"Quando um pião gira a grande velocidade, dá a impressão que está imóvel. Uma hélice em movimento parece não existir. Quando estamos num estado centrado e liberto, estamos livres da habitual consciência de ‘si’ e penetramos num oceano sem ego.
Um espelho reflecte os objectos sem distorções. A não-mente (mushin) é como um verdadeiro espelho, no qual podemos ver as coisas tal com elas são. Ver as coisas tal como elas são é a acção da não-mente e, simultaneamente, o reflexo directo da nossa vida mais pura e da compassiva natureza original. Ser como um espelho vazio é agir com frescura, novidade, de maneira directa, sem qualquer interferência da mente.

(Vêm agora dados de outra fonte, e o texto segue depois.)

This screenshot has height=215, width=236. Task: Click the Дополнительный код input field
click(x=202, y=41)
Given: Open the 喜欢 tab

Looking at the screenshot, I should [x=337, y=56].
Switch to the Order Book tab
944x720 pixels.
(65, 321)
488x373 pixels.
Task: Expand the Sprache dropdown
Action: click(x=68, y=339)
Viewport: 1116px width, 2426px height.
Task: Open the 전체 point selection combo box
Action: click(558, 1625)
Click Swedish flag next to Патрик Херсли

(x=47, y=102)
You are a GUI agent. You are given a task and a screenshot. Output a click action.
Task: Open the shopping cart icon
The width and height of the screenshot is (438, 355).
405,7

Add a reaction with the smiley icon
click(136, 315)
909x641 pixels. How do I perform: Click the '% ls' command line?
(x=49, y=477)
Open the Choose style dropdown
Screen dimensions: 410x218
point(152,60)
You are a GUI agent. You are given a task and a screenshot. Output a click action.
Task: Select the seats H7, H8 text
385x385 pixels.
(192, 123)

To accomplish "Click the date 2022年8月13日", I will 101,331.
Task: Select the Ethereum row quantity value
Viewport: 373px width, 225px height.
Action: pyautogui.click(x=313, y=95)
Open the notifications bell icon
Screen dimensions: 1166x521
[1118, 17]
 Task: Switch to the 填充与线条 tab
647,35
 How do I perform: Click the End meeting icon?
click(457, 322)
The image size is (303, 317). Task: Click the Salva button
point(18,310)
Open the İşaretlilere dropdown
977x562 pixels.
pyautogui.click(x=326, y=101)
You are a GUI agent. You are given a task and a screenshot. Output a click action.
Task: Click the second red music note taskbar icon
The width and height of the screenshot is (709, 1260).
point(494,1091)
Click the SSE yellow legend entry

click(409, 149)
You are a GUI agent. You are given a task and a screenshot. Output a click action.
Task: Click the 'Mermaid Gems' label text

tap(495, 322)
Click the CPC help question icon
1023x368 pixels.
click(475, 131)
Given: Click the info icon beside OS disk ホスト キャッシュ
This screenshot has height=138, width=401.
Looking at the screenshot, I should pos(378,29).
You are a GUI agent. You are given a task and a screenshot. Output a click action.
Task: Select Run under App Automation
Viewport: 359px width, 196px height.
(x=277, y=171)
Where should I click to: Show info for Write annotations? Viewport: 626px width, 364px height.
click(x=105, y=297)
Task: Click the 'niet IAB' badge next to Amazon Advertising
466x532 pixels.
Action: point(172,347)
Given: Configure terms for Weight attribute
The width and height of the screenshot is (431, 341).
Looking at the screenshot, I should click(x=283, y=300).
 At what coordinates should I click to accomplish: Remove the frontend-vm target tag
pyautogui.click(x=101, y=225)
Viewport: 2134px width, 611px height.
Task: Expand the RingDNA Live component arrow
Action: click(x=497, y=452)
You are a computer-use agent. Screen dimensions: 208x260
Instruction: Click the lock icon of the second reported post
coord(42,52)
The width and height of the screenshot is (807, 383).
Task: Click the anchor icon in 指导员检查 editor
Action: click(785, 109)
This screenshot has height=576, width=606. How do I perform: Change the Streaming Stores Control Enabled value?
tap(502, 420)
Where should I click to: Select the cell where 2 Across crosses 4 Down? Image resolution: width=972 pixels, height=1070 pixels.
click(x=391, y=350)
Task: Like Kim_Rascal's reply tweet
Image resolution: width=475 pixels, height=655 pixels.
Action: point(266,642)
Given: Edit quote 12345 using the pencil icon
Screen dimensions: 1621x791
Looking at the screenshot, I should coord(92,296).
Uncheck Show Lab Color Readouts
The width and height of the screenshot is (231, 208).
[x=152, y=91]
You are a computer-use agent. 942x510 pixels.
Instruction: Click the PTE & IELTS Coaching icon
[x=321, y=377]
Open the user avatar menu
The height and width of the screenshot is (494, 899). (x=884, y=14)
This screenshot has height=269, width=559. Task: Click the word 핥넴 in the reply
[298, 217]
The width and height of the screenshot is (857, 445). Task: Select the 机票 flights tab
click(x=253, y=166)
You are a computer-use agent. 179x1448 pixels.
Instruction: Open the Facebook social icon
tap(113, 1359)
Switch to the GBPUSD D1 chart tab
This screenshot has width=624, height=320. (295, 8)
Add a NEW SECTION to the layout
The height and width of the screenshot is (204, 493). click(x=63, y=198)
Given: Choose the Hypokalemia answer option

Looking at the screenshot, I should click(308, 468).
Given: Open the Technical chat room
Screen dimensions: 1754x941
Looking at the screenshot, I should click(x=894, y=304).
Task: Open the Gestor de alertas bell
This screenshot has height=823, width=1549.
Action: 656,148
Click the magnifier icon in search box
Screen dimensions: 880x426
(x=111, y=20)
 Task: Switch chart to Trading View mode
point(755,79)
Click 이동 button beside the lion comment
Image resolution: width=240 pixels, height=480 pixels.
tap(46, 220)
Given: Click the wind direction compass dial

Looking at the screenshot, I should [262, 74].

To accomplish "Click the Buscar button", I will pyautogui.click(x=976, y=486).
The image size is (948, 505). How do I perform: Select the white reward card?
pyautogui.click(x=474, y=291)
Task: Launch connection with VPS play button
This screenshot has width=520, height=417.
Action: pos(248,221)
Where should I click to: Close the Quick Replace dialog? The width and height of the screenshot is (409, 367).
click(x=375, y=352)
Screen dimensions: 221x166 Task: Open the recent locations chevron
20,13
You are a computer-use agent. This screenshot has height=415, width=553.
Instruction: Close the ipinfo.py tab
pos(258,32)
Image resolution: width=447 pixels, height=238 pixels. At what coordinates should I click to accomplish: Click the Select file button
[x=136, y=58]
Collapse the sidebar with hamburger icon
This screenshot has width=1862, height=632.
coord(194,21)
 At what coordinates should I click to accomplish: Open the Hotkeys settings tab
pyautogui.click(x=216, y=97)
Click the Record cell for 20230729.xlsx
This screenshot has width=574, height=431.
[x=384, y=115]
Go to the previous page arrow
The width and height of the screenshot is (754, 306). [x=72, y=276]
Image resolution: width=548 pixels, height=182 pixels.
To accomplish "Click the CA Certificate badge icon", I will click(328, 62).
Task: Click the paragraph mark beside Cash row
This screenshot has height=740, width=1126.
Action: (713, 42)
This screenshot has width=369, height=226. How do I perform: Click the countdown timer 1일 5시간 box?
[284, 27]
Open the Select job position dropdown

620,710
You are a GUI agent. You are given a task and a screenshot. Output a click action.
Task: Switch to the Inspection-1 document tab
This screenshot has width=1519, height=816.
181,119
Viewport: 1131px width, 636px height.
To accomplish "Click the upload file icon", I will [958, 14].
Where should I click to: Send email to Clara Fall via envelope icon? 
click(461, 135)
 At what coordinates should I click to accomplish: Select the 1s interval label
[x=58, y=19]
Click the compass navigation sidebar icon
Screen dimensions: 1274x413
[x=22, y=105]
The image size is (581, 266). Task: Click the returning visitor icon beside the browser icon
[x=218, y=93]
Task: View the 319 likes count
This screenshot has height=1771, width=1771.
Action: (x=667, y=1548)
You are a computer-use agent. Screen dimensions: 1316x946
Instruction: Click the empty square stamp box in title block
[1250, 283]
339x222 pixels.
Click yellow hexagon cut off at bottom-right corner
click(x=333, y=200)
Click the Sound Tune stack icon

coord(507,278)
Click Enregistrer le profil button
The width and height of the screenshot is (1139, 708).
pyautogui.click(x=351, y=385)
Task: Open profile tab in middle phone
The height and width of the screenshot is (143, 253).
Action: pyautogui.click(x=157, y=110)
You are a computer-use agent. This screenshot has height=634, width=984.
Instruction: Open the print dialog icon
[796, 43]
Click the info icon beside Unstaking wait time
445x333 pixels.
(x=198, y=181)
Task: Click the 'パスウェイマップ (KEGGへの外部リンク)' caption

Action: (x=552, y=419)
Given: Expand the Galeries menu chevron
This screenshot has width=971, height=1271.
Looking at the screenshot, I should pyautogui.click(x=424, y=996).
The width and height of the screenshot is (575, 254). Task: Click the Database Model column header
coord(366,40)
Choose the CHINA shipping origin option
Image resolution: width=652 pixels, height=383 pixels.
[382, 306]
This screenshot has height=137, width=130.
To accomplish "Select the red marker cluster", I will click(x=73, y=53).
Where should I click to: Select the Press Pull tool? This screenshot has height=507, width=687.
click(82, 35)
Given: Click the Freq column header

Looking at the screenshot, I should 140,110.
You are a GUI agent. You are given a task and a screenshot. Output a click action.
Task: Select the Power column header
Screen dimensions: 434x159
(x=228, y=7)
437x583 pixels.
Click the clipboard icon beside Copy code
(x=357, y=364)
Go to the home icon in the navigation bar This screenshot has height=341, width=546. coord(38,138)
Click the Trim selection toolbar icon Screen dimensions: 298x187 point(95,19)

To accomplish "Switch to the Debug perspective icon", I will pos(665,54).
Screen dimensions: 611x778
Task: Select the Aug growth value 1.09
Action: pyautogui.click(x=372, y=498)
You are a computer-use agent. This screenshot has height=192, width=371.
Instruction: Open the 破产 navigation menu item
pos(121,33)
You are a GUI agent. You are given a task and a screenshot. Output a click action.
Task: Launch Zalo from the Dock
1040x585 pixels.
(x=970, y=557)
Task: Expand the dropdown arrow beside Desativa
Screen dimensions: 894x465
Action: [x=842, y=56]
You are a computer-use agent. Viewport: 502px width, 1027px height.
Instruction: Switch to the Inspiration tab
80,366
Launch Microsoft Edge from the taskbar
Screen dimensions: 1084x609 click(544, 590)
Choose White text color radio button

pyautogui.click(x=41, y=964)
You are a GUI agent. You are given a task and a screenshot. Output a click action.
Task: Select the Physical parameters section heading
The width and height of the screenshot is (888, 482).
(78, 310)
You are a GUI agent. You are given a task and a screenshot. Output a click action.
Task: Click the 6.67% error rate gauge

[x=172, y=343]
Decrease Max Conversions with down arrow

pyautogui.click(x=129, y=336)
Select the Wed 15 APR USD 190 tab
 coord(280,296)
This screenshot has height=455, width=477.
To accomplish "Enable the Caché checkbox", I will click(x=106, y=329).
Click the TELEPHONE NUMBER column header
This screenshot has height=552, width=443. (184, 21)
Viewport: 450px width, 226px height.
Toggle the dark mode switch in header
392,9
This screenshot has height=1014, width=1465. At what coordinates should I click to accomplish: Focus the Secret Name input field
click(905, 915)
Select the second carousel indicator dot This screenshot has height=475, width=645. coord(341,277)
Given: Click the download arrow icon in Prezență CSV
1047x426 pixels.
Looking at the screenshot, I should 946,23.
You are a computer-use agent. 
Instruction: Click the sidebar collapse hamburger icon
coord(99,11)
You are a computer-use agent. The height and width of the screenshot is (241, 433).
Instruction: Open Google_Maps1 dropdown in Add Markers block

Enquanto pensarmos ‘não-mente’, não estamos em verdadeira não-mente; de facto, não há nenhuma distinção entre a ‘mente’ e a ‘não-mente’. A‘não-mente’ não é algo a ter em mente, mas sim as respostas espontâneas, livres em todas as nossas actividades diárias sem as superficiais intenções conscientes; o produto da actividade do intelecto é queimado sem deixar vestígios.
«Um dia o mestre Zen Ikkyu e o seu assistente passavam perto de uma loja onde alguém fritava enguias. “Que cheiro delicioso”, observou Ikkyu. Continuaram a caminhar em silêncio durante mais algum tempo, até que o assistente não se conteve mais. “Nós, monges, não comemos seres vivos”, desabafou, “e não lhe fica nada bem dizer tais coisas”. “Eu deixei lá as enguias”, respondeu Ikkyu. “Será que tu ainda as trazes contigo?»
Não podemos aspirar assim a esse estado de vazio absoluto pelo esforço deliberado de pôr fim a todos os nossos pensamentos. Seria um inútil devaneio, por mil anos que prosseguíssemos em tal prática. Devíamos estar já em não-mente. Aqui-Agora. As nossas acções provocam dano ao não estarmos em não-mente e contudo ao não estarmos em não-mente o universo não deixa de se mover na sua paz original."
Texto lido de Hogen Yamahata (No Caminho Aberto, ed. Assírio e Alvim) durante o nosso retiro citadino de domingo (que dia! vocês são lindos!)